Le sostanze per e polifluoroalchiliche, note come Pfas, sono ritenute causa di cancro e di altri problemi di salute e richiedono tempi molto lunghi per essere decomposte. Dagli anni ’40 sono state utilizzate in un’ampia gamma di prodotti industriali e di consumo, come padelle antiaderenti, moquette, indumenti impermeabili, imballaggi alimentari, cosmetici e articoli per la pulizia. Oltre all’accordo raggiunto dal trio di aziende, Bloomberg ha riportato che il gigante industriale 3M ha firmato un accordo di principio del valore di almeno 10 miliardi di dollari per risolvere altre cause legali relative a Pfas intentate da diverse città statunitensi. All’inizio di quest’anno, l’Agenzia per la Protezione Ambientale degli Stati Uniti (EPA) ha proposto nuovi standard per limitare i Pfas nell’acqua potabile pubblica, imponendo alle aziende di monitorare sei sostanze chimiche e di ridurne i livelli. La proposta dell’EPA, che sarà finalizzata entro la fine dell’anno, fisserà degli standard nazionali per i Pfas nell’acqua potabile.

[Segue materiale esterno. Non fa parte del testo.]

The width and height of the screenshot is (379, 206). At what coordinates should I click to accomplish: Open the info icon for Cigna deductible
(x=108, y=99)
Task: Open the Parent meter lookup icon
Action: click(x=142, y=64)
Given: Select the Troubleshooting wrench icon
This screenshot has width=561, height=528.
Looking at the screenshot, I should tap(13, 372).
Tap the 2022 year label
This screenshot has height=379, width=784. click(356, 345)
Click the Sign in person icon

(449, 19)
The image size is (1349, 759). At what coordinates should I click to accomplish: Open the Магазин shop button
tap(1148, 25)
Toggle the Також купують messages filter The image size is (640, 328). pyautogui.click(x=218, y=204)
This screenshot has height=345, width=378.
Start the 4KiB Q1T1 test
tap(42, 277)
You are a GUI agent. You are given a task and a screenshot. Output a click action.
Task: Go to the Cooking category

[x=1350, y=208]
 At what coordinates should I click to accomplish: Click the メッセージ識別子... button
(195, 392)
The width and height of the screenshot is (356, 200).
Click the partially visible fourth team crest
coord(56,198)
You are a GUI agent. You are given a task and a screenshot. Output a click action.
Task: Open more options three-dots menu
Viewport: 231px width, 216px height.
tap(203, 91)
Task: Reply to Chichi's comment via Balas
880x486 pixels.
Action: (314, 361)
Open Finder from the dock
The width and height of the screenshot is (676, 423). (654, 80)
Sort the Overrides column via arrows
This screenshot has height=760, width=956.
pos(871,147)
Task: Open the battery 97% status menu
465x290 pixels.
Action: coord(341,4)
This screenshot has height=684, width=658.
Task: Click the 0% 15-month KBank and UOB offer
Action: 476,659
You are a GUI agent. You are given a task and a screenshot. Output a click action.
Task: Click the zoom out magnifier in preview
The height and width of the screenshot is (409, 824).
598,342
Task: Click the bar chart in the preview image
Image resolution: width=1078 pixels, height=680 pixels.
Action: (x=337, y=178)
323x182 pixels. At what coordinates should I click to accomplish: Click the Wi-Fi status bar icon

Anche 3M è stata oggetto di cause legali per i Pfas in Europa. Nel 2022, l’azienda ha accettato un accordo di 571 milioni di euro con la regione belga delle Fiandre per gli scarichi di sostanze chimiche Pfas intorno al suo stabilimento di Zwijndrecht, vicino alla città belga di Anversa. La scorsa settimana, inoltre, il governo olandese ha dichiarato che avrebbe chiesto un risarcimento alla 3M per i danni causati dalle sue sostanze chimiche nel fiume Schelda occidentale, che sfocia nel Mare del Nord. L’anno scorso, le autorità olandesi hanno messo in guardia dal consumo di pesce, gamberi, cozze e altri prodotti provenienti dalla Schelda occidentale a causa degli elevati livelli di Pfas. A dicembre, 3M ha dichiarato che avrebbe smesso di produrre queste sostanze entro la fine del 2025, alla luce di una regolamentazione più severa.